大きなあの事件の裏に小さなエピソード、三島にとっては不名誉なエピソードがある。
あまり知られてはいない、それは、比叡山の天海蔵の秘本にまつわるもので、僧侶でも見ることのできない秘本中の秘本を、三島は「見た」、今東光は猛烈に抗議する、
「世間がどう言おうと 俺はあいつを信用しない」
さらに、
「あいつを 評価しない」
その前にいい方の評判を、『司馬遷』の名著をものにした武田泰淳は、三島について、
「空前絶後の文章の達人」
これは、彼の古典の学識から来るものだろう。
ところで、英文学と漢籍には通じていた夏目漱石は、日本の古典文学には疎(うと)かった、そこに彗星の如く現れた芥川龍之介、この若者の短編小説は王朝の雅(みやび)とユーモアが横溢(おういつ)しており、漱石は芥川をバックアップする。

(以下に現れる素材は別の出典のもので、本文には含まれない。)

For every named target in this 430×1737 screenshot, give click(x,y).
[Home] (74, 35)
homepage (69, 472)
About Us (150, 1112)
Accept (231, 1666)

ある日、その芥川と谷崎潤一郎とある編集長が、古典の知識を披歴した、すると芥川よりも谷崎の方が詳しい、これには一同がビックリ、ところが、芥川・谷崎よりもその編集長の方が、はるかに上だった、当時の日本の知識人のレベルの高さ、今とは比べようがない。
三島は、ライフ・ワークの『豊穣の海』で、
「数珠(じゅず)を繰(く)るような蝉の声が あたりを領(りょう)している」
「その他には なにもない 記憶もなにもないところに来てしまったと本多は思った」
そして、
「庭の木立(こだち)は 夏の日盛りの日を浴びてしんとしている」
「しんとしている」、近代的ニヒリズムの彼方に、宗教的静寂を体験したのだろうか、当時、まだ元気だった老僧に聞くと、
「かすったぐらいかな」
「・・・」
「日本人なら そのくらいには達しているよ」
無上の仏道では、入口にいようが「奥の細道」を歩もうと「おなじ」ではなかろうか、
「そう言ってもなあー」
「なんですか」
「初心者の禅で終わってしまうんだよ」
老僧は曹洞宗の僧侶だったが、
「只管打坐(しかんたざ)であっても」
「坐りきれるもんではないよ」
「それなりの修行をしなければいけない」
庭は、もう秋、
「自覚がないといけないね」
「せっかくの宝が生きてこない」
アメリカのゼンセンターで坐ったことがあるが、なんかヘン、ザワザワしている、日本の禅堂とは違う、帰って来て質問した、すると、
「師家(しけ)は 日本人でなくてはダメだな」
彼らは、日本人には当りまえのこと、言わなくて分かることが、分かっていないのだ。
日本人には何代・何十代にも渡って、身についたものがあるようだ。